Gardeners get around this problem by piling up extra dirt around the plants as they grow instead of putting the seed potatoes deeply at first. It’s called “hilling” to do this.
About once every three to four weeks, use a shovel or hoe to pile nearby soil up against the stems, making sure that only a few leaves show above the soil.
You don’t need to bury them too deeply; as long as you can see some of the plant, it will keep growing and keep the weeds down.
The amounts of potatoes that are hilled in the ground are higher. Also, the growing roots are kept in the dark so they don’t turn into green potatoes, which could make you sick because they have solanine in them.

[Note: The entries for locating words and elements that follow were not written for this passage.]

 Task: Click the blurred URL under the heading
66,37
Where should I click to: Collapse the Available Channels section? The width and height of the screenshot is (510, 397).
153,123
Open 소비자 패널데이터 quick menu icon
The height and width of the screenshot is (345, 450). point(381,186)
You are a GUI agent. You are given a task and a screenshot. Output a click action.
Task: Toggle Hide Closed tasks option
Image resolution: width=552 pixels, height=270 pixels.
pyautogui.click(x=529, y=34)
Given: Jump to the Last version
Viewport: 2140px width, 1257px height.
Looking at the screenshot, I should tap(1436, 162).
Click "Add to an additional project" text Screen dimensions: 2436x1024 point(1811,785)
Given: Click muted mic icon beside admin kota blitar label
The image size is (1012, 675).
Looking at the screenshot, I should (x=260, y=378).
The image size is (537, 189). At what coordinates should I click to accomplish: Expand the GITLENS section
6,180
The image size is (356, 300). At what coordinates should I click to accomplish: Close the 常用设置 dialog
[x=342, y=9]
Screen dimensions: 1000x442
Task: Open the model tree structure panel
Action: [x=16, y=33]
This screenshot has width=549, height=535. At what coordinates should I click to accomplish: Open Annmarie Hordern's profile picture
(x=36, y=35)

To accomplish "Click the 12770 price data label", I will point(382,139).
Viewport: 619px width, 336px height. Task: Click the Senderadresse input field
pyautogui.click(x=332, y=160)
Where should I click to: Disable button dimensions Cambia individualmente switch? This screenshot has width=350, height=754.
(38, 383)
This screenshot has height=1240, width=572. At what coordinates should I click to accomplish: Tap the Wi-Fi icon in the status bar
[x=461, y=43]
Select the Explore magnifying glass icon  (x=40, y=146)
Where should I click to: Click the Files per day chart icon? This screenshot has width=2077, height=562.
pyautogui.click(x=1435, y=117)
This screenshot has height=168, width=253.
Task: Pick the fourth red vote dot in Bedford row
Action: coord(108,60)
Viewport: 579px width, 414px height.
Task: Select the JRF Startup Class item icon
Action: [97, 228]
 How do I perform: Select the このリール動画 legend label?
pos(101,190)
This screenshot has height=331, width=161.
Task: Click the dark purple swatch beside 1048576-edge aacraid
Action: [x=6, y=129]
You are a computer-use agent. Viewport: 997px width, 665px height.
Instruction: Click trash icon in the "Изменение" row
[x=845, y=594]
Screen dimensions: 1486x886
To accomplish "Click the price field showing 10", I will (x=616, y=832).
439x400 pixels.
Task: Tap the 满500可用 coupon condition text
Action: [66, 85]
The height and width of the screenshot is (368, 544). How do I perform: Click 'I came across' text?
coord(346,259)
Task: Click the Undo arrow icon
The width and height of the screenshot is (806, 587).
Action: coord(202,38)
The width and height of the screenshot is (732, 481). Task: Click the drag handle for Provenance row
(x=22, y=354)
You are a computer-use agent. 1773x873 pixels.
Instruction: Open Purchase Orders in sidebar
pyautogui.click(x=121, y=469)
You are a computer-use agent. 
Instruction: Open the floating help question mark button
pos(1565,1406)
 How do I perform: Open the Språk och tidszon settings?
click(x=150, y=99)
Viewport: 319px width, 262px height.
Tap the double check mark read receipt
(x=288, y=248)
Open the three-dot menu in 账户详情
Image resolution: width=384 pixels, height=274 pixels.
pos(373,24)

You might also be interested in how to put potato seeds in pots. This second way to grow potatoes is great for people who don’t have a lot of room or an in-ground garden.
It’s simple to do, and even though the crops aren’t always as big as when you plant seed potatoes in the ground, it’s the best way to save time and effort.
To put seed potatoes in a pot, you must first find the right type of pot. This is how potatoes should be grown in pots: bigger is better. For each seed potato to grow into a full-sized plant, it needs at least 2.5 to 3 gallons of growing soil.
That means you can put two seed potato pieces in a container about the size of a 5-gallon utility bucket. Even more seed pieces can fit in pots that are bigger.
Make sure the pot has holes in it for ventilation, and use good potting soil that has a fertilizer mixed in with compost 50/50.
You could use fabric grow bags to put seed potatoes in containers if you are thinking about how to do that.
These cheap, light containers drain well and keep plant roots from going around inside the pots. Some brands even make grow bags with flaps that open on the side to make it easy to gather potatoes.